Experience showed that, in spite of her isolation, the kingdom of Granada would not succumb to ordinary measures of ravage and blockade. Even in the districts trampled underfoot, and burned and pillaged by Christian armies, the vegetation hardly awaited the departure of the invaders to spring up in fresh luxuriance. Ravages that would have made the plains of Castile a desert were quickly effaced in this land of sunshine, both by the help of nature and of the industrious inhabitants. There were, moreover, hidden vegas and tracts of seaboard, protected on the north both from cold winds and foreign armies by high mountain ranges, whose southern slopes, with the land stretching beyond them, were a veritable paradise of fruits and crops. Granada might soon find her luxury curtailed, but to starve her into submission would be a Herculean task.
Another lesson learned was the futility of a campaign of midnight assaults and surprises. These were well enough for a single expedition that aimed at no more than intimidating the enemy, or establishing a reputation for heroism amongst the leaders, though it has been shown such glory could be dearly bought. In scaling walls or planting an ambush the Castilian had not anything to teach his foe; while the majority of Moorish fortresses were built in commanding positions by the entrance to ravines, or were perched on almost inaccessible heights that gave to the defender with his javelin and cross-bow an enormous advantage over those scrambling up to the attack from below.
The reduction of such strongholds was a necessary part of the conquest of Granada; but eight more years were to pass before the task was completed, and the capital, whose ramparts were a series of fortresses, was to surrender, subdued not so much by wild valour as by untiring patience.
During these years the Castilian army lost much of its feudal character, a transformation to be completed later, on the battlefields of Italy under the supervision of Gonsalvo de Cordova. The levies of the principal nobles had been the backbone of the war against the Portuguese, and still supplied no mean contribution to the Christian forces in the kingdom of Granada. The military retainers of the Cardinal of Spain numbered some two thousand men, while, as we have already seen, a combination of the vassals of the Duke of Medina-Sidonia and Marquis of Cadiz was sufficient to make Muley Hacen raise the siege of Alhama. This same Duke, in addition to his land forces, was able, in 1487, to dispatch a private fleet and convoy of provisions to the royal camp at Malaga, then suffering from famine; but the wealth and power that could give these substantial proofs of loyalty were not without their drawbacks. The patriotic Duke, when touched in his vanity, did not hesitate to refuse Ferdinand’s commands as to the disposal of his troops, exclaiming touchily: “I have brought them to his service, but they shall go nowhere save under my command.”
The sovereigns dealt with such aristocratic independence by their usual policy of creating a counter-balance.
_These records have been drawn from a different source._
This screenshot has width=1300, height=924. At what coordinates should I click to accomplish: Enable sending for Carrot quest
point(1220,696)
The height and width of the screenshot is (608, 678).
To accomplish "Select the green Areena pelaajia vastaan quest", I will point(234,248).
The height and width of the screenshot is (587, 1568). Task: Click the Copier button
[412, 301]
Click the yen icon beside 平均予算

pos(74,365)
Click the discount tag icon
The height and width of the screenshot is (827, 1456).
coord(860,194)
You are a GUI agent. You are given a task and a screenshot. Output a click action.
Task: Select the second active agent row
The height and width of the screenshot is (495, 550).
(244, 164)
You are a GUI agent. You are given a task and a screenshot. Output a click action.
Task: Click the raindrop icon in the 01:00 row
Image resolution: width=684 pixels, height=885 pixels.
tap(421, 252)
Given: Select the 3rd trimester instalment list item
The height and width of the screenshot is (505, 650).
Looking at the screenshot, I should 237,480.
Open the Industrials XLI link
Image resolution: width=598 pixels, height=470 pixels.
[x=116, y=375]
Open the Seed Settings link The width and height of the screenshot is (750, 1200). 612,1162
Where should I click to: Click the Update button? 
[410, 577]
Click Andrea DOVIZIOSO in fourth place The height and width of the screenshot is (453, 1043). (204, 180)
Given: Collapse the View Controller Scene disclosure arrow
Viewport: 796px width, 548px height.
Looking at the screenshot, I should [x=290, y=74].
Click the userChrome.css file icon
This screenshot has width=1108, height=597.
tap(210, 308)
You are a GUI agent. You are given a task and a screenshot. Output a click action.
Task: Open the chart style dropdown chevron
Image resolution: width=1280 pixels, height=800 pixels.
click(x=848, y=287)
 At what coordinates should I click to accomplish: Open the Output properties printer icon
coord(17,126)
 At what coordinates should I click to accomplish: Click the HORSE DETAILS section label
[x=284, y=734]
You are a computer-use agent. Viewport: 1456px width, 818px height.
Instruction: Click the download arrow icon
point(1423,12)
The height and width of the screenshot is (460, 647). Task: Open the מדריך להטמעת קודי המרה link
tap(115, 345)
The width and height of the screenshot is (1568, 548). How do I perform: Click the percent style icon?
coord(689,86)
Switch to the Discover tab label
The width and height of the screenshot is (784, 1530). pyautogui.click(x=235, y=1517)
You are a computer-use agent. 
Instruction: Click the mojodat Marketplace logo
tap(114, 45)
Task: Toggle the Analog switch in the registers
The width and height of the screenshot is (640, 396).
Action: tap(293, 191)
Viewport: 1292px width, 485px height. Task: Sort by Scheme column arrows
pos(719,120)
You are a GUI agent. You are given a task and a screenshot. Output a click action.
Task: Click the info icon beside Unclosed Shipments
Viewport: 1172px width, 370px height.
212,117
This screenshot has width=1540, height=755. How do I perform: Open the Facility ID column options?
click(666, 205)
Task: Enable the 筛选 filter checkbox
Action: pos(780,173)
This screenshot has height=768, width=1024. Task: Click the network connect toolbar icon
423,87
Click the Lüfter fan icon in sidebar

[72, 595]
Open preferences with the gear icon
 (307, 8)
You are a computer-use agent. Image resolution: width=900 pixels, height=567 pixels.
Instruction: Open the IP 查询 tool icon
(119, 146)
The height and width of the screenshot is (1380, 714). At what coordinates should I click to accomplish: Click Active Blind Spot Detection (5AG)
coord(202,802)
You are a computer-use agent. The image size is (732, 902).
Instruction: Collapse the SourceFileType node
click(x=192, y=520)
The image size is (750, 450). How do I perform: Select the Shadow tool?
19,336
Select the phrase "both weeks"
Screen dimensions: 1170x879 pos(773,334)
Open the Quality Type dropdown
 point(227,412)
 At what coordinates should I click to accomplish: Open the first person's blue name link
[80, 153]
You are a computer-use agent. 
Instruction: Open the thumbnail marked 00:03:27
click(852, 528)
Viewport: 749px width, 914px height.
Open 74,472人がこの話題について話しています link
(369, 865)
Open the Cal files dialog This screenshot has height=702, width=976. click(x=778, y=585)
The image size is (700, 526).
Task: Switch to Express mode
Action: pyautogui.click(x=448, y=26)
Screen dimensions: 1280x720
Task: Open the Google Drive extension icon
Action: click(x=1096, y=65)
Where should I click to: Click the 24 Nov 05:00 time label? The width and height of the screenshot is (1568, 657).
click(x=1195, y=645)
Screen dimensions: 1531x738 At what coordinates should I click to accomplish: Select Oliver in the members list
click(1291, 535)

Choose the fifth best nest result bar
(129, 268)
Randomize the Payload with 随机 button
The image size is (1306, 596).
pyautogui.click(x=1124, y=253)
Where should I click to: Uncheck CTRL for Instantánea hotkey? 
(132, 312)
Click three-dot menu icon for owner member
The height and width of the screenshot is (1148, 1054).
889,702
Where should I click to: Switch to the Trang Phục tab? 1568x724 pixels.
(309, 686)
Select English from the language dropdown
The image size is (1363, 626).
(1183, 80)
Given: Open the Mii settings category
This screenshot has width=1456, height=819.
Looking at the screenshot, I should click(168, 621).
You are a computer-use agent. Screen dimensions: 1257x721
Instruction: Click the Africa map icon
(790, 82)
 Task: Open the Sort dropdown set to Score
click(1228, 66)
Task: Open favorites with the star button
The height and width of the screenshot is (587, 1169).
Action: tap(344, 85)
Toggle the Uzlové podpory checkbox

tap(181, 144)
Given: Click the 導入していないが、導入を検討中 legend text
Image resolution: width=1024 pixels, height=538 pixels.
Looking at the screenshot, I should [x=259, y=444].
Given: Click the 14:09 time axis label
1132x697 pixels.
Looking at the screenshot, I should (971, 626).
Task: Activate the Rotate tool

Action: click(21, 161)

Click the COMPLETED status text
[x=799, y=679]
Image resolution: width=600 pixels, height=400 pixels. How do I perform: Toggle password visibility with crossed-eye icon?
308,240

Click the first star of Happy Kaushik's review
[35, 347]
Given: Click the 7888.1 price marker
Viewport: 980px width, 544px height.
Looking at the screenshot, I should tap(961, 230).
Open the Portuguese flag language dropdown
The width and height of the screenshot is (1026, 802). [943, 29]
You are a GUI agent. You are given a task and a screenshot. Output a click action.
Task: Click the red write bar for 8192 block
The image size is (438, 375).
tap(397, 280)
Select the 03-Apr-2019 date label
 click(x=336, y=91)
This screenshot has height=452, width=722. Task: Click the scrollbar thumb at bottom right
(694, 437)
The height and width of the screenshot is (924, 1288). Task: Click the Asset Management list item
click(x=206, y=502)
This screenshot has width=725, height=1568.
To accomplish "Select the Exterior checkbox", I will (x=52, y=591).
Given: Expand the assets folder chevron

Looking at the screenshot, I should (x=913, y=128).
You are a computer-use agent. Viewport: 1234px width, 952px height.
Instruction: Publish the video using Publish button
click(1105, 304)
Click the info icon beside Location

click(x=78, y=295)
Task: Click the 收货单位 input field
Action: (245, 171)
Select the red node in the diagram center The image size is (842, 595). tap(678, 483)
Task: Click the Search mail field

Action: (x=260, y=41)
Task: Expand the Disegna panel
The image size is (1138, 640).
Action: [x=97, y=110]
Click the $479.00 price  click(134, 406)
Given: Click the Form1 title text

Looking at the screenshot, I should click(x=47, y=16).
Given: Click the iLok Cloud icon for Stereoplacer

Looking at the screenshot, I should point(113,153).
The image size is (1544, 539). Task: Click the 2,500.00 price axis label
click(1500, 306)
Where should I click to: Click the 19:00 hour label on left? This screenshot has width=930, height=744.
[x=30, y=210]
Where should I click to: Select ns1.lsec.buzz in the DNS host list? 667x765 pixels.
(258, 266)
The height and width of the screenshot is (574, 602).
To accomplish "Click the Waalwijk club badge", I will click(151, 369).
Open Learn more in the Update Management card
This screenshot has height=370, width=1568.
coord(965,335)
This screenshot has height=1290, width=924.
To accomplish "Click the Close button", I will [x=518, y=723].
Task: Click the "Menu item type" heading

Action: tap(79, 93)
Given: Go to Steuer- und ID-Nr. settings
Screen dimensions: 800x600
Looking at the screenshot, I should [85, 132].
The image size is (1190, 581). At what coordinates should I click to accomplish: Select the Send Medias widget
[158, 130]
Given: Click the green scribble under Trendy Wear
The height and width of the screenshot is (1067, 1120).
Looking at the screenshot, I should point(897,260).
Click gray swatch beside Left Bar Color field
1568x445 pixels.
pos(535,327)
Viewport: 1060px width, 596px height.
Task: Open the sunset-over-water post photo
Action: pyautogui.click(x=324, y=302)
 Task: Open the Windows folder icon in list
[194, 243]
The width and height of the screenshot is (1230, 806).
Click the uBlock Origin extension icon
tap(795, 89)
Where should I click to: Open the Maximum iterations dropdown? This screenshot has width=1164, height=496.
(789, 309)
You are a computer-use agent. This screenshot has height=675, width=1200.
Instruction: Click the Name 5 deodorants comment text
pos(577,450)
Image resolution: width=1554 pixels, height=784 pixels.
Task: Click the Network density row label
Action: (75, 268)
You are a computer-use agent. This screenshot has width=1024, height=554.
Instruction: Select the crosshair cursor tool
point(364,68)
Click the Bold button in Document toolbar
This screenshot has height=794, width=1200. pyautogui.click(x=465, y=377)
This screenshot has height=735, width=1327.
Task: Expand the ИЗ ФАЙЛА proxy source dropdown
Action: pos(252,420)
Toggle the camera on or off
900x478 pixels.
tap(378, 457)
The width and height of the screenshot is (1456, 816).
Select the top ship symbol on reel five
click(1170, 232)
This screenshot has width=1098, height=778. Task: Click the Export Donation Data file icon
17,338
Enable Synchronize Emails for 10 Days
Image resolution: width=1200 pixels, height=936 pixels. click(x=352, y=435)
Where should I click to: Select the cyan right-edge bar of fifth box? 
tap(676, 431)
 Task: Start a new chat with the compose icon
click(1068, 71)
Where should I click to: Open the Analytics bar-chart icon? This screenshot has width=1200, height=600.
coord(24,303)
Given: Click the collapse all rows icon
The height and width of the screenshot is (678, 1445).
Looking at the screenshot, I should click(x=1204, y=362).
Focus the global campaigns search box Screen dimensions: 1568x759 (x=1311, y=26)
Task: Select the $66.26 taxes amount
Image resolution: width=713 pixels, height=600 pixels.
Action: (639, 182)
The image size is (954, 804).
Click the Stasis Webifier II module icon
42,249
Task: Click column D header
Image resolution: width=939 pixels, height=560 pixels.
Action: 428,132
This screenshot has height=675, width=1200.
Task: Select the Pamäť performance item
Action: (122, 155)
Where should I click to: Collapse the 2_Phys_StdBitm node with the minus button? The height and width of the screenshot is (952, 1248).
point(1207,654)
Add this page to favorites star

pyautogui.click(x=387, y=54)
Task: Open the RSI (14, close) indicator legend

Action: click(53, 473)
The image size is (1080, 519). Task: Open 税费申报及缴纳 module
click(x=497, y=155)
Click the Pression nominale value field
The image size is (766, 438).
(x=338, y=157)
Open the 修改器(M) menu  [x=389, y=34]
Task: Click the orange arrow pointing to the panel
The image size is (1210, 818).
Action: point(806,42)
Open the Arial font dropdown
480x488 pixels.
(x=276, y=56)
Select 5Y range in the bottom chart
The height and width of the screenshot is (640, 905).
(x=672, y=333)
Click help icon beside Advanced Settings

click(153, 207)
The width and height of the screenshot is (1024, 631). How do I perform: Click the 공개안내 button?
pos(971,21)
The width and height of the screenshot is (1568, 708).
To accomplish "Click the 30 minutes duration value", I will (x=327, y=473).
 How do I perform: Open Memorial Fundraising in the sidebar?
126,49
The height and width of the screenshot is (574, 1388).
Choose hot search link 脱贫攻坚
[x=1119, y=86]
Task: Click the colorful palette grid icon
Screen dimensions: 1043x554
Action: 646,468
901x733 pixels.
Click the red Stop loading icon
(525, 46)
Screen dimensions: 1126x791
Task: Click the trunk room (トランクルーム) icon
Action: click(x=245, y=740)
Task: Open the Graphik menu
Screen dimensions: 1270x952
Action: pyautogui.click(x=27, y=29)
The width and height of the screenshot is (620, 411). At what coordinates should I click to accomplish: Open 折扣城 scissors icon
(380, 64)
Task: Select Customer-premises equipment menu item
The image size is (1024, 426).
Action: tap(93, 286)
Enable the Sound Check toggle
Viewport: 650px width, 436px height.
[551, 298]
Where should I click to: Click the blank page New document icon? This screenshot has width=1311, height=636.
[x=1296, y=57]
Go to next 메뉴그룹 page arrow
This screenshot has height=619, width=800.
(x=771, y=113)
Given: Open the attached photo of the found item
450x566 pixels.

They had established a permanent troop of soldiers in Galicia, paid by their treasury, to enforce the sentences of the royal judges in that unruly province; while the natural sequence of their employment of the Santa Hermandad for the restoration of order was the dispatch of its well-armed bands to the seat of war.
The royal forces were further recruited by numbers of the robbers and evildoers, who had created such havoc in Castile in the early years of the reign. It had been impossible to punish them all, as was shown in the case of Seville; and now a free pardon was offered to those who would take their share in the great crusade and turn their love of violence to patriotic use. Strict regulations prevented them from yielding to their old habits; for the work of pillage and plunder was kept within the bounds then considered legitimate, the women and the camp followers who preyed upon the troops were banished; and even gambling, a customary pastime of the soldiery and ever-fruitful source of quarrels, was suppressed.
In addition to the troops already mentioned Ferdinand also possessed what might be called his own private army, amounting to three thousand men, personally pledged to his service. It consisted of vassals of the royal demesnes led by their adelantados; an escort of young nobles and knights and a royal guard of some five hundred ginetes, or light horse, with an equal number of heavily armed cavalry.